And the questions, good Lord, the questions Maggie came up with. Though Mary would not admit to it in a million years, Joe knew she resented being stymied by a child. Maggie always wanted to know more, to investigate. She was solely responsible for the success of the family garden by age ten, having cooked up some hyper organic fertilizer that grew beans till they were overflowing the pantry, carrots like railroad spikes and cabbages the size of soccer balls. She even figured out how to grow shitake mushrooms in the basement.
Maggie was a born scientist and would have nothing to do with the family faith. At first she went through the motions. She would attend church on Sunday and catechism classes, but she learned early on how to fool the nuns in Sunday school, saying all the right stuff with none of the heart behind it. Joe wasn’t a zealot, but he knew that there was more to life than the things a person could touch and see and smell. He had grown up in the Church, as had Mary, and they wished to pass along the Good Word to all their adopted progeny.
Maggie would find her own way, Joe had no doubt.
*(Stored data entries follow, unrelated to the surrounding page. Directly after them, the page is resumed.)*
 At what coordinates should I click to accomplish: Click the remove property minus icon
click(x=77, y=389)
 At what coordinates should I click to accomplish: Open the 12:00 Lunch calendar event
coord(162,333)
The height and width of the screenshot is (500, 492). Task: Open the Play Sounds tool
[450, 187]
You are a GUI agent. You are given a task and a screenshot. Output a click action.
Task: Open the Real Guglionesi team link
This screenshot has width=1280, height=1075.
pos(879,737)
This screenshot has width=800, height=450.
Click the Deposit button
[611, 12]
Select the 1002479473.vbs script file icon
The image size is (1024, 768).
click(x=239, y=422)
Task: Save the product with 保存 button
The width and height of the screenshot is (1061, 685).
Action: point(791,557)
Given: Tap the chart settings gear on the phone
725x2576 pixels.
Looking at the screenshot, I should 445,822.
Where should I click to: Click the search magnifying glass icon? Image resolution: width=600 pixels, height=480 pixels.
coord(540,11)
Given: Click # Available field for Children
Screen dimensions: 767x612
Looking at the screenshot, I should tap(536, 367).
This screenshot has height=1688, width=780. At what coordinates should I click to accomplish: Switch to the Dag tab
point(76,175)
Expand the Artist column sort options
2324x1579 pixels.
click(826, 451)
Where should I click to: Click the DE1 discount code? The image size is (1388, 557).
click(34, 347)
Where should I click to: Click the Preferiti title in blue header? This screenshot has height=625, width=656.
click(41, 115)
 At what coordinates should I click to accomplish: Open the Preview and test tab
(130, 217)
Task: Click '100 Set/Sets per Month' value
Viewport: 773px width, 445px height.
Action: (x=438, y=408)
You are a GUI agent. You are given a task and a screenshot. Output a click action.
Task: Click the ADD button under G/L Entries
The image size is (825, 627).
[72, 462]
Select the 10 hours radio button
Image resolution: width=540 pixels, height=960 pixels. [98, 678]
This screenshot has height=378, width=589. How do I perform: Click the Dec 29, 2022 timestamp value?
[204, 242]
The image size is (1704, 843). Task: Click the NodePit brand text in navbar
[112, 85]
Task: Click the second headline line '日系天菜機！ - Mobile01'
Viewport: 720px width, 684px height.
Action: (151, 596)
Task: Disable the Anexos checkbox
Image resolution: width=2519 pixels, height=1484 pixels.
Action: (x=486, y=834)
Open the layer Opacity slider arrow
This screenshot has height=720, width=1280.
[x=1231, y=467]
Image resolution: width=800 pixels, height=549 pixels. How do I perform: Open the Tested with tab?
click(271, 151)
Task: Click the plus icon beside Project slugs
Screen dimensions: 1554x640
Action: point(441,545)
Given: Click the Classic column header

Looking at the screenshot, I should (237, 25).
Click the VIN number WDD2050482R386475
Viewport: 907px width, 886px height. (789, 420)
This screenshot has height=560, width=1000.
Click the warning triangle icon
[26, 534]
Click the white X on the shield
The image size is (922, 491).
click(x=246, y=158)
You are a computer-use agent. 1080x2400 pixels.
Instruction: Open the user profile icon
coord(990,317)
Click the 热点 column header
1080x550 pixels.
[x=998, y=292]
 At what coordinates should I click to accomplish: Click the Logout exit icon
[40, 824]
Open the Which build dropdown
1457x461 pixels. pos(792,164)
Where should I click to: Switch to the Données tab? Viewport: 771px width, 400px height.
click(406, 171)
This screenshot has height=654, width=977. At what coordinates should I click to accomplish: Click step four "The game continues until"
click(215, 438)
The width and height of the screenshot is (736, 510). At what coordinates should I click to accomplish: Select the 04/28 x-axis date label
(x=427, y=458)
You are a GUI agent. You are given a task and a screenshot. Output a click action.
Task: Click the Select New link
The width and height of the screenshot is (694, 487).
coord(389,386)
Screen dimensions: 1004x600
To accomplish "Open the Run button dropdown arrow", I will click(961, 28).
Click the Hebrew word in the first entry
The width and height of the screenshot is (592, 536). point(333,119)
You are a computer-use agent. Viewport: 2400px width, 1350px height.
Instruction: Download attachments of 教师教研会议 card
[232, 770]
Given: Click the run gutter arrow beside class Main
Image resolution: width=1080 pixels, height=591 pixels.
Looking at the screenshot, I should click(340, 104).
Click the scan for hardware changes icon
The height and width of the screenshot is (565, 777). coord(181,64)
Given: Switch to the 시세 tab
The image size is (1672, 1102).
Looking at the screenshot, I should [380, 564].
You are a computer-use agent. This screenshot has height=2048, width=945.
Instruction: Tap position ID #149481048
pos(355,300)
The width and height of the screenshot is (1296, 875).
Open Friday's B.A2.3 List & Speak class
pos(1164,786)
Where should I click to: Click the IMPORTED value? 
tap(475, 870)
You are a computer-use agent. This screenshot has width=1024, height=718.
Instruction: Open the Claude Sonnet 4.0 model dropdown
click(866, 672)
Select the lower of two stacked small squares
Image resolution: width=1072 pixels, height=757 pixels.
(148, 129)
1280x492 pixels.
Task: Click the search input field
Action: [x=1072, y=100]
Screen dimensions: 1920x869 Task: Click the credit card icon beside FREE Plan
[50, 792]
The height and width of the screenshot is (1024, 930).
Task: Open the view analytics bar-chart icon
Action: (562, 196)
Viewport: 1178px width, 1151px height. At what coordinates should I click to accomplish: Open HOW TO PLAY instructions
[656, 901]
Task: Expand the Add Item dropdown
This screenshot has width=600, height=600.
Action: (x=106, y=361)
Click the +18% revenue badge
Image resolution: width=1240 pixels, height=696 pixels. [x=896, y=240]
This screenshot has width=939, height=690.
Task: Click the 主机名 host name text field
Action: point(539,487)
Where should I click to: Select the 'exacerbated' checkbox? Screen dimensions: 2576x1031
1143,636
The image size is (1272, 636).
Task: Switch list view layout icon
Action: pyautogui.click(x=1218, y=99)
She certainly was lost now.
Ben had been a wonderful guy and they would all miss him dearly. Perhaps they would breathe easier when and if the police ever found the guy from the hit-and-run. So far, they had no leads. The rusty truck had disappeared—poof—like it had never been there at all. The detective assigned to Ben’s case kept reiterating how common, unfortunately, hit-and-run accidents were and that many went unsolved. While Joe might agree that uninsured drivers were likely to flee the scene of an accident to avoid trouble, he had a hard time resting knowing that same driver was out there, that he might run into another person and leave them to die. Finding the culprit would go a long way toward giving them all a sense of peace.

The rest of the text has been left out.